QUESTIONS »
1. Reproduce the stretch of the forum thread on language stability from "Ecosystems don't poof" through "the first place.".
2. List the C++ standards that the forum thread on language stability names, in the order they appear.
3. Write the next part of the forum thread on language stability, starting after its final sentence.

SUPPLIED TEXT »
● ● ● ●

Ecosystems don't poof into existence. There are reasons people chose to write those libraries, sometimes partly or wholly in other languages for python in the first place.

It's not like python was older than or a more prominent language than say C when those libraries began.

badsectoracula · 2025-05-11T17:48:36 1746985716

(i assume with "The languages are in much flux" you meant python and not c/c++ because these aren't in flux)

Yeah i get why Python is currently used[0] and for a theory-focused book Python would still work to outline the algorithms - worst case you boot up an old version of Python in Docker or a VM, but it'd still require using only what is available out of the box in Python. And depending on how the book is written, it may not even be necessary.

That said there are other alternatives nowadays and when trying to learn the theory you may not need to use the most efficient stuff. Using C, C++, Go, Java, C# or whatever other language with a decent backwards compatibility track record (so that it can work in 5-10 years) should be possible and all of these should have some small (if not necessarily uberefficient) library for the calculations you may want to do that you can distribute alongside the book for those who want to try the code out.

[0] even if i wish people would stick on using it only for the testing/experimentation phase and move to something more robust and future proof for stuff meant to be used by others

andrehacker · 2025-05-11T18:30:56 1746988256

"The languages are in much flux" you meant python and not c/c++ because these aren't in flux

No I meant C++.

2011 14882:2011[44] C++11

2014 14882:2014[45] C++14

2017 14882:2017[46] C++17

2020 14882:2020[47] C++20

2024 14882:2024[17] C++23

That is 4 major language changes in 10 years.

As a S/W manager in an enterprise context having to coordinate upgrades of multi-million LOC codebases for mandated security compliance, C++ is not the silver bullet in handling the version problem that exists in every eco system.

● ● ● ●

PROVIDED RECORDS »
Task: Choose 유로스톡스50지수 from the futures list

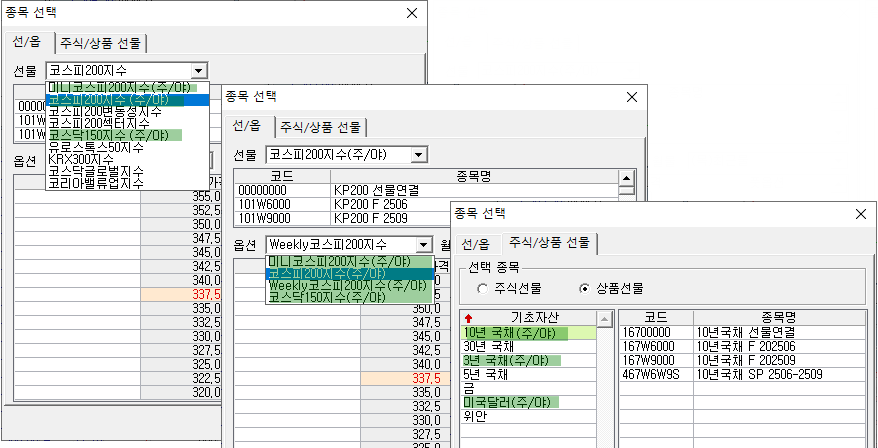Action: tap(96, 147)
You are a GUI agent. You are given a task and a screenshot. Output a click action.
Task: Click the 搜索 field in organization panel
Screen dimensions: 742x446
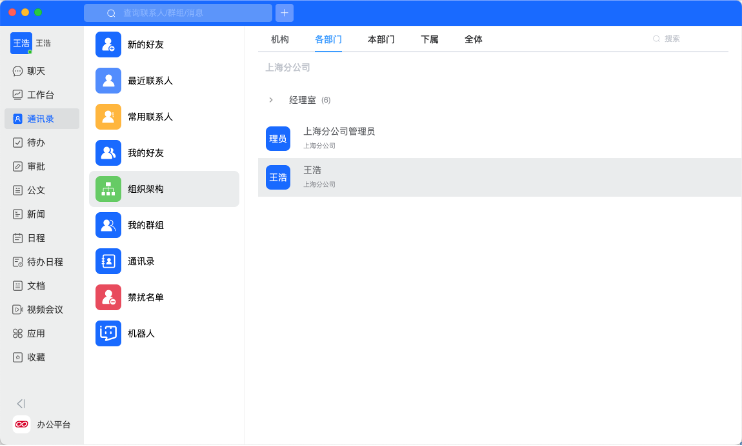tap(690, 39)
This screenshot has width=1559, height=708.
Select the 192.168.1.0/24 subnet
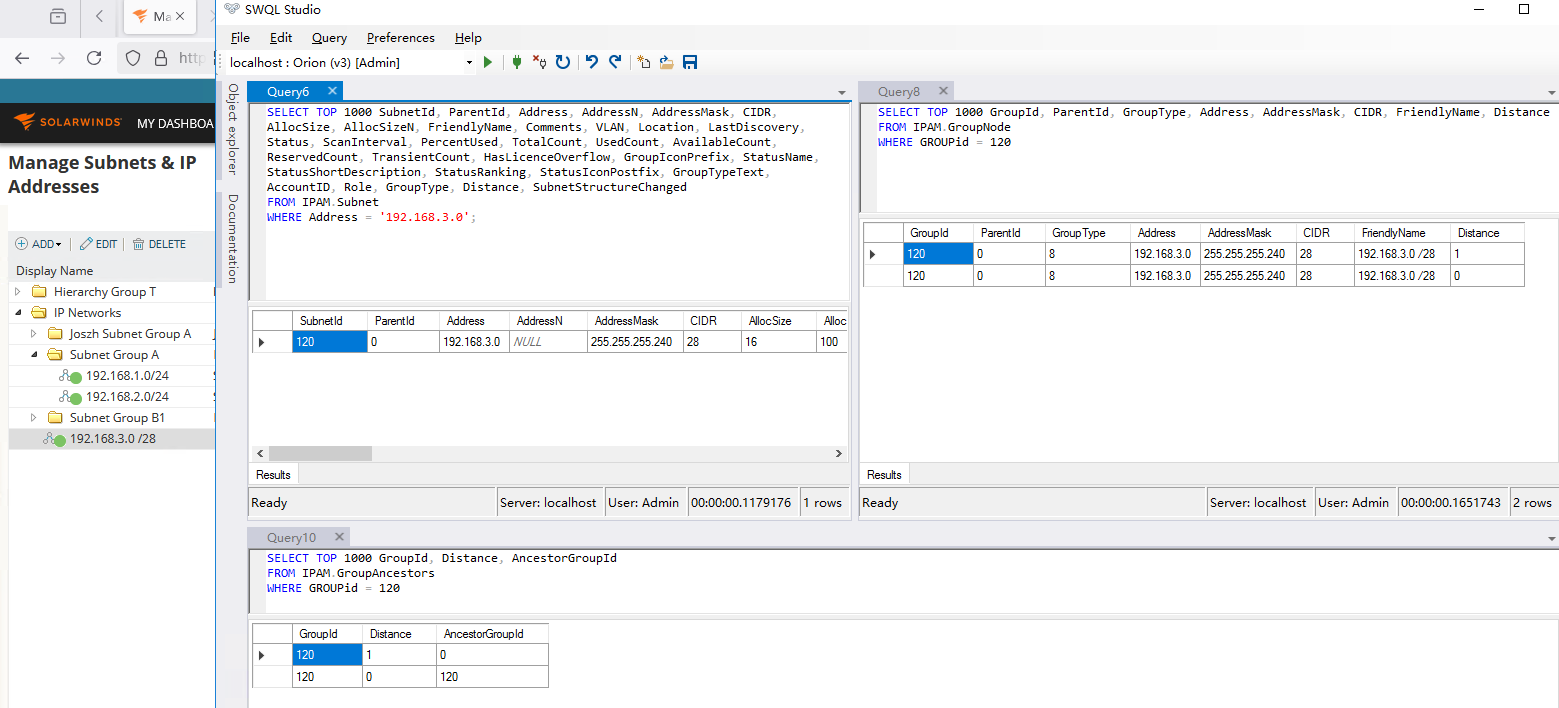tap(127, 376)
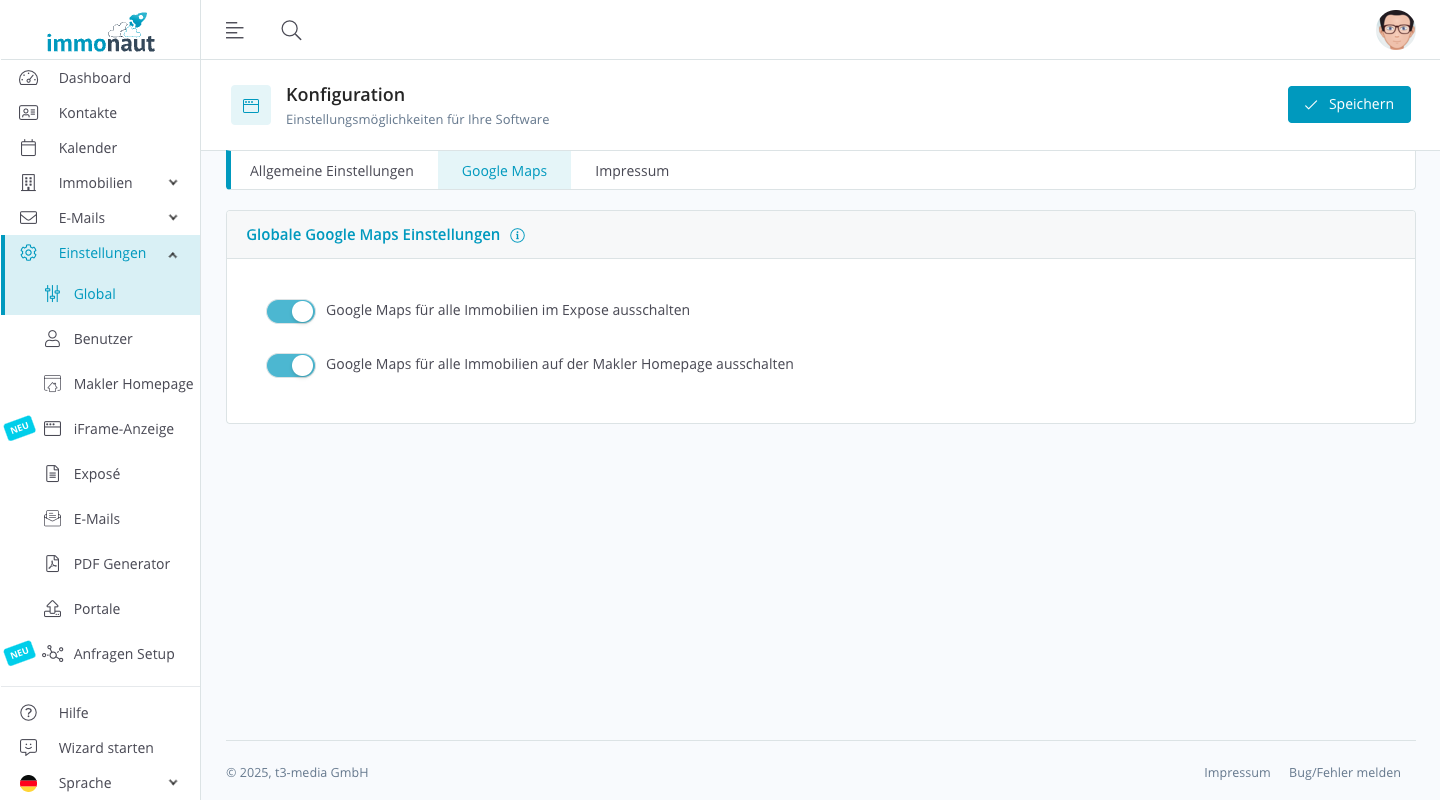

● ● ● ●

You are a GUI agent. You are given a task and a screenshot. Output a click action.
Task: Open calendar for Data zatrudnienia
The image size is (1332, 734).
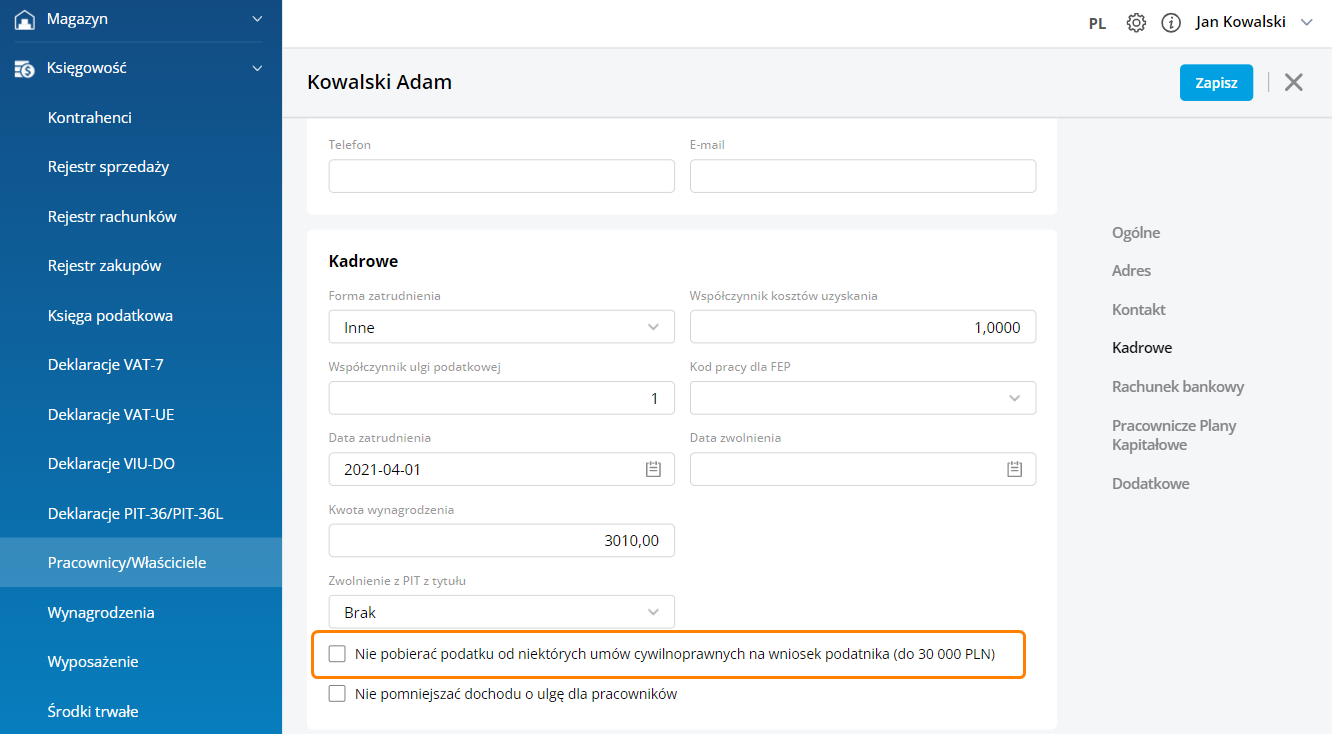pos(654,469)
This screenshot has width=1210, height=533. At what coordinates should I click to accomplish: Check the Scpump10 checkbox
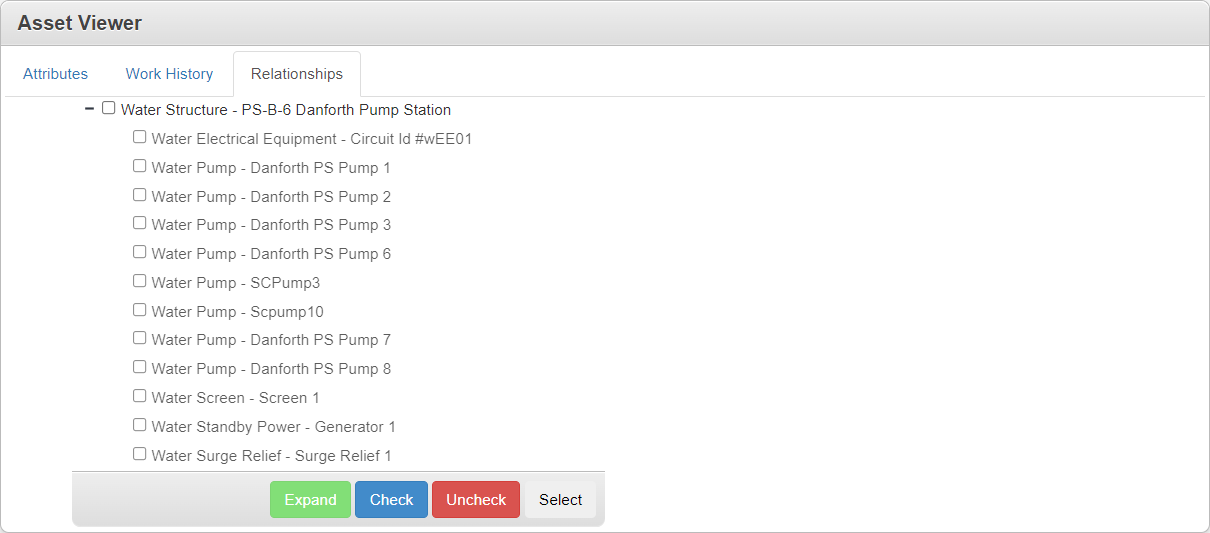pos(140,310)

● ● ● ●

SET OF ANSWERS »
1.
Ecosystems don't poof into existence. There are reasons people chose to write those libraries, sometimes partly or wholly in other languages for python in the first place.

2. C++11, C++14, C++17, C++20, C++23

3.
As said, the compilers/linkers allow you to run in compatibility mode so as long as you don't care about the new features (and the company you work for doesn't) then, yes, C/C++ is easier for managing legacy code.

YZF · 2025-05-11T19:04:19 1746990259

These are new features. Many of them are part of the library not the language. Generally speaking what you do is enable the new features in your compiler, you don't need to disable that to compile old code. It's not a problem to work on legacy code and use new features for new code either.

theyinwhy · 2025-05-11T16:35:18 1746981318

There are multiple books about this topic now. What are your takes on the alternatives? Why did you choose this one? Appreciate your thoughts!

andrehacker · 2025-05-11T16:50:27 1746982227

It is regarded to be "the best" book on the topic by many. I found just like what Giles Thomas wrote that the book focuses on the details and how to write the lower level code without providing the big picture.

I am personally not very interested in that as these details are likely to change rather quickly while the principles of LLMs and transformers will probably remain relevant for many years.

I have been looking for, but failed, to find a good resource that approaches it the way 3blue1brown [1] explains it but then go deeper from there.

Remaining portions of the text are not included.